À FAIRE. Prolongez le texte sur la marche du 23 janvier 2018 et la « dictature de développement » en reprenant juste après sa dernière ligne.

TEXTE.
· · · · · · ·

La marche glorieuse des travailleurs et de l’ensemble du Peuple initiée par le Front pour le Sursaut Patriotique le 23 Janvier 2018 constitue un événement important dans l’histoire récente de notre pays. Non pas simplement par le nombre de personnes ayant pris part à cette marche (on l’évalue à près de 15000 personnes) mais surtout par ce qui l’a marquée : le refus de se plier à la légalité autocratique. C’est la première fois depuis l’arrivée au pouvoir du gouvernement de la Rupture avec la définition de « lignes rouges » à ne pas franchir que les gens ont rejeté les injonctions anti- constitutionnelles du Préfet Toboula pour marcher conformément à l’itinéraire retenu et accordé par les autorités en charge de la police administrative dans la commune de Cotonou, c’est-à-dire les autorités municipales. Nulle part, dans notre Constitution à l’article 25 il n’est soumis le droit de « manifestation » à des lignes rouges tracées par l’exécutif. Nulle part. Et cette rébellion contre des décisions anti-démocratiques et contraires à des dispositions constitutionnelles ne sera sûrement pas sans portée pour notre peuple en voie d’émancipation et en lutte pratique contre l’application de la théorie de la « dictature dite de développement ». Oui, la théorie de la dictature de développement, voilà le contenu de l’échange de discours effectué à l’occasion des échanges de vœux entre les institutions constitutionnelles le 16 janvier dernier au Palais de la République.
Qu’est-ce que c’est que la théorie de dictature de développement ? Quel est son contenu ? Et pourquoi la dite théorie est inapplicable dans le contexte béninois, c’est le contenu du numéro présent de « Crépuscule du matin » que nous livrons à nos lecteurs.
La Rédaction.

 

I- CE QU’EST LA THEORIE DE LA « DICTATURE DE DEVELOPPEMENT »

· · · · · · ·

DONNÉES FOURNIES.
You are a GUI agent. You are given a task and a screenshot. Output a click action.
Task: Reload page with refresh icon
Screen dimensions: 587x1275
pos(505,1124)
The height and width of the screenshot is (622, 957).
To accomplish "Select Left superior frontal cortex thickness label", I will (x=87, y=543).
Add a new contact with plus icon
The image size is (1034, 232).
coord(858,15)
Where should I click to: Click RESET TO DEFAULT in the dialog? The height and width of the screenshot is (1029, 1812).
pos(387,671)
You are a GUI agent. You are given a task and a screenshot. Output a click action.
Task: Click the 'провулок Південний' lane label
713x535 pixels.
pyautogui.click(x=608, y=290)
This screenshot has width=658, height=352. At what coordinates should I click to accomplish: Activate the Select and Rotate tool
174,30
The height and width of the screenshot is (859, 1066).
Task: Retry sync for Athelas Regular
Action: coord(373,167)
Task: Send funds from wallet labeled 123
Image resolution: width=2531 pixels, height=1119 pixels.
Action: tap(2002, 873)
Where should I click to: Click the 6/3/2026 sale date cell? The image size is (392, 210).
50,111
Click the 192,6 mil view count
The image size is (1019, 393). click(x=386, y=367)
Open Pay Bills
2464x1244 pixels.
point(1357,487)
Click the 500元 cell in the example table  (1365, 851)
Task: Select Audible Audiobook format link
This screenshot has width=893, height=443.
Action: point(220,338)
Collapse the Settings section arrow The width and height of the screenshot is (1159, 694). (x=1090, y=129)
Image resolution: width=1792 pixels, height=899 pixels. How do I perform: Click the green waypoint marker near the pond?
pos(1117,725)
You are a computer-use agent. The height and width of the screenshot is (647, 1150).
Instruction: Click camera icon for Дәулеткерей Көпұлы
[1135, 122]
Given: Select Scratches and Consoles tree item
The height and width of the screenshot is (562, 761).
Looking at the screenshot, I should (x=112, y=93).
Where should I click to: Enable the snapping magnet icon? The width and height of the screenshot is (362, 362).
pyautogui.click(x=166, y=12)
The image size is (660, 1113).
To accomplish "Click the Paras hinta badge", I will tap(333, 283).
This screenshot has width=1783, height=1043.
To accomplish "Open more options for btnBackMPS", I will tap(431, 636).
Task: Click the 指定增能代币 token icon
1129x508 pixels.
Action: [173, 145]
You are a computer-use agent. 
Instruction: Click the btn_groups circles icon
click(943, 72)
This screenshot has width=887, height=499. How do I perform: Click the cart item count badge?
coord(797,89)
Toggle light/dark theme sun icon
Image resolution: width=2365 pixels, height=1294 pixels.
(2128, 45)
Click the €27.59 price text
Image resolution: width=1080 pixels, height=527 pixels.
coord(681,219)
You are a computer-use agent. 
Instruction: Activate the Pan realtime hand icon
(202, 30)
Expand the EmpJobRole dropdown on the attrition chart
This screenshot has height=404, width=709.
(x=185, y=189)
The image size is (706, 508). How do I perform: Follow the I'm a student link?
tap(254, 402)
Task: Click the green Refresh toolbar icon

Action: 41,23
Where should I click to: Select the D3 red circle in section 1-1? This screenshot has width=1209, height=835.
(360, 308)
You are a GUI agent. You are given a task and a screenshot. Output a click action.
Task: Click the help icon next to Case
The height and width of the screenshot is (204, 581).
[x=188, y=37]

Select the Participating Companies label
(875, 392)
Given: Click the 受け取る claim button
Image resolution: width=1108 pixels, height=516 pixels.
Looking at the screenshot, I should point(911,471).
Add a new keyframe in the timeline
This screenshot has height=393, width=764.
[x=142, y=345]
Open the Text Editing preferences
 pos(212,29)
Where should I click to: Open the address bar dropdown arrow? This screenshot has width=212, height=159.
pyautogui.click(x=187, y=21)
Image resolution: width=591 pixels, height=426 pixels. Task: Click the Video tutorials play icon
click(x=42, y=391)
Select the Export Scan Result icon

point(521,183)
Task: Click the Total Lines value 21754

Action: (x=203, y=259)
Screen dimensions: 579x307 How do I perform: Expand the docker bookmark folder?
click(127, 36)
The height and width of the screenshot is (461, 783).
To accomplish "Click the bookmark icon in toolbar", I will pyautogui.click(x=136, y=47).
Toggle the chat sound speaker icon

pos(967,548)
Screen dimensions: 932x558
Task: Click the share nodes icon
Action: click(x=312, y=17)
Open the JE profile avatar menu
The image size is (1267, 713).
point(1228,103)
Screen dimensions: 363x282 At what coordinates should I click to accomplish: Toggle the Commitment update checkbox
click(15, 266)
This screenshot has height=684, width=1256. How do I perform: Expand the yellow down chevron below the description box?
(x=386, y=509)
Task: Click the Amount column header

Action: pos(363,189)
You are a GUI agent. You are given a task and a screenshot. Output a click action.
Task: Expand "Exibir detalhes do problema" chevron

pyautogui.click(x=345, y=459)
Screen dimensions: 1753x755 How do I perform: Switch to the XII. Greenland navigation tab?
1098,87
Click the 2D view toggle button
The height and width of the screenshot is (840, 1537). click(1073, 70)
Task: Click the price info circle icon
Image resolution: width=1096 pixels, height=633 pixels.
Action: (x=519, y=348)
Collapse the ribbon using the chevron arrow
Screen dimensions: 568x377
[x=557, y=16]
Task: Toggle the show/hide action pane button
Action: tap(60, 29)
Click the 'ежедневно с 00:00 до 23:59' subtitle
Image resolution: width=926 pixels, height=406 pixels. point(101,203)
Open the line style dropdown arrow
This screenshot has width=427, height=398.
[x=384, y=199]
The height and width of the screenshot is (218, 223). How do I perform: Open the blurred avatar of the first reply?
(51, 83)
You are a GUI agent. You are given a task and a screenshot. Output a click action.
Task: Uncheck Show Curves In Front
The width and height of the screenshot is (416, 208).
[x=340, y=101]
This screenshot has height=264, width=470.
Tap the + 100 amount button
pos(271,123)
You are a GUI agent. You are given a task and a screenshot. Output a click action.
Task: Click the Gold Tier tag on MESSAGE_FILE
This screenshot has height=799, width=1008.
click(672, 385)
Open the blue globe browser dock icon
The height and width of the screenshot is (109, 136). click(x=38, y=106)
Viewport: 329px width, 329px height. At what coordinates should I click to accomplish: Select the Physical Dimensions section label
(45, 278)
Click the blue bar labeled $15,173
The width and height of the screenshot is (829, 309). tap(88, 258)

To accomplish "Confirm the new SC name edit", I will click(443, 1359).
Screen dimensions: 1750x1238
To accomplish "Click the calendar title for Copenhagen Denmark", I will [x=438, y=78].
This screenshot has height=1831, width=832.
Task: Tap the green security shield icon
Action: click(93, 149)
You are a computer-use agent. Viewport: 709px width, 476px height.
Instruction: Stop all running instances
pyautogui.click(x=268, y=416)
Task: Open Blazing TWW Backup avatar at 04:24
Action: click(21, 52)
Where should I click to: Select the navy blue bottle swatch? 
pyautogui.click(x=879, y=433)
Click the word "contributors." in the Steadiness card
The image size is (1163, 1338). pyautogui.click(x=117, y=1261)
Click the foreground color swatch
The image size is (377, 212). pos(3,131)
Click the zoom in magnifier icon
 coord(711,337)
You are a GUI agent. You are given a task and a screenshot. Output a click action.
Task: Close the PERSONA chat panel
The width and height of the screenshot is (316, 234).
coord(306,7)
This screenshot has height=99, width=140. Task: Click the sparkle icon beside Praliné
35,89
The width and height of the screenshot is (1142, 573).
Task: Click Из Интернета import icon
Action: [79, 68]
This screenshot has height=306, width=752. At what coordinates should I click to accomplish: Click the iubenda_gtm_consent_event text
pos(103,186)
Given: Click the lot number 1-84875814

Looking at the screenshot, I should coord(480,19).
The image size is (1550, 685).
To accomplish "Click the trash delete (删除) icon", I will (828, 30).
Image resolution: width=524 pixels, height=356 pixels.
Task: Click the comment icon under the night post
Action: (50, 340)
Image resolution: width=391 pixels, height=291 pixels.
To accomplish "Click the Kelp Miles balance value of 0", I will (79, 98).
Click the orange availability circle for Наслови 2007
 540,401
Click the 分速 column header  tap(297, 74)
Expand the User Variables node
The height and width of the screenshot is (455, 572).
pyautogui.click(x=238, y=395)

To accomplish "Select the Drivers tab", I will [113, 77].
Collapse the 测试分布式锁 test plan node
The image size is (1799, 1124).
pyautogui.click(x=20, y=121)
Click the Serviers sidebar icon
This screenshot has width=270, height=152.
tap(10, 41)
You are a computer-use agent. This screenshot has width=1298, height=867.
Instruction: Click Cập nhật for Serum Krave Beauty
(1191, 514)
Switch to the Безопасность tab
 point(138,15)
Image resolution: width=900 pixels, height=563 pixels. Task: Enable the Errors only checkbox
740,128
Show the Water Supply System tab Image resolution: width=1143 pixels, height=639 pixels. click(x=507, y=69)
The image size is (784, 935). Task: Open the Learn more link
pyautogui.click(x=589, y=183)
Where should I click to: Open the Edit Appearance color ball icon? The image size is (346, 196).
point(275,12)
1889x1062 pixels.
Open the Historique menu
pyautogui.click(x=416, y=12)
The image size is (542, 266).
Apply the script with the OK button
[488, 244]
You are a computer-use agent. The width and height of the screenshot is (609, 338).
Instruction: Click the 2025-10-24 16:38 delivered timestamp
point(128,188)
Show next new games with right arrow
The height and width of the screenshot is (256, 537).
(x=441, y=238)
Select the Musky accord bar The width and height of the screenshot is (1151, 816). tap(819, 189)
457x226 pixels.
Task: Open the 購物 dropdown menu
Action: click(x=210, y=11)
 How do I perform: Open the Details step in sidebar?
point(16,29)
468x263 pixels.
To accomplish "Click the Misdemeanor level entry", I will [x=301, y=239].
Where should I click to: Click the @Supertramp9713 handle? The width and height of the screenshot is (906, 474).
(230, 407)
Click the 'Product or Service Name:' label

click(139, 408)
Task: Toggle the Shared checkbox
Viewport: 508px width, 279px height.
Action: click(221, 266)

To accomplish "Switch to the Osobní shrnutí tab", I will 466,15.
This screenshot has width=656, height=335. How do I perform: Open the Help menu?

· · · · · · ·

RÉPONSE.
ET POURQUOI ELLE EST IRREALISABLE AU BENIN
Dans leur échange de vœux avec le Chef de l’Etat le 16 Janvier dernier au Palais de la Présidence, Houngbédji Adrien s’exprimant au nom de toutes les institutions constitutionnelles (Assemblée nationale, Cour constitutionnelle, Cour suprême, HAAC, CES) a dit des choses. A ces choses dites, le Chef de l’Etat a répondu dans un langage entendu.
I- Signification des discours de Houngbédji et du Président Talon
Qu’est-ce qu’ils se sont dit entre eux et à l’adresse du peuple ? Houngbédji dit « Vous avez hérité un Etat fragilisé, fragmenté, banalisé descendu de son piédestal et dans lequel tout, ou presque tout devrait être réformé ». Admettons ! Mais qu’a fait depuis bientôt deux ans le gouvernement de la Rupture pour améliorer les choses ? Quand est-ce que Houngbédji Adrien a pris conscience de cet état de chose, lui qui a soutenu le candidat de la continuité du Gouvernement Yayi à travers Lionel Zinsou en 2016 ?!!
Ensuite, il poursuit « …Seul un Etat fort peut inspirer confiance aux investisseurs étrangers et aux partenaires financiers. Seul un Etat fort peut débattre avec les acteurs économiques et sociaux chargés de produire des richesses, de créer des emplois et de donner un contenu au lien social… En effet au-delà des difficultés, c’est à une véritable réforme intellectuelle que votre projet nous convie…Les Institutions de la République ne se contentent pas de suivre vos actions, elles les accompagnent chacune dans l’observance de leurs attributions respectives.»
Ce à quoi le Chef de l’Etat, Patrice Talon, fait écho en ces termes : « La présente cérémonie se tient à un moment où une partie de notre élite intellectuelle, syndicale et politique s’interroge encore et de manière vive sur la pertinence des choix, qui, quoique difficiles concourent à la construction progressive et durable de notre cher pays. …Ces choix difficiles sont en effet nécessaires au redressement de notre nation…. C’est bien d’une réforme intellectuelle qu’il s’agit pour assurer le développement du Bénin. »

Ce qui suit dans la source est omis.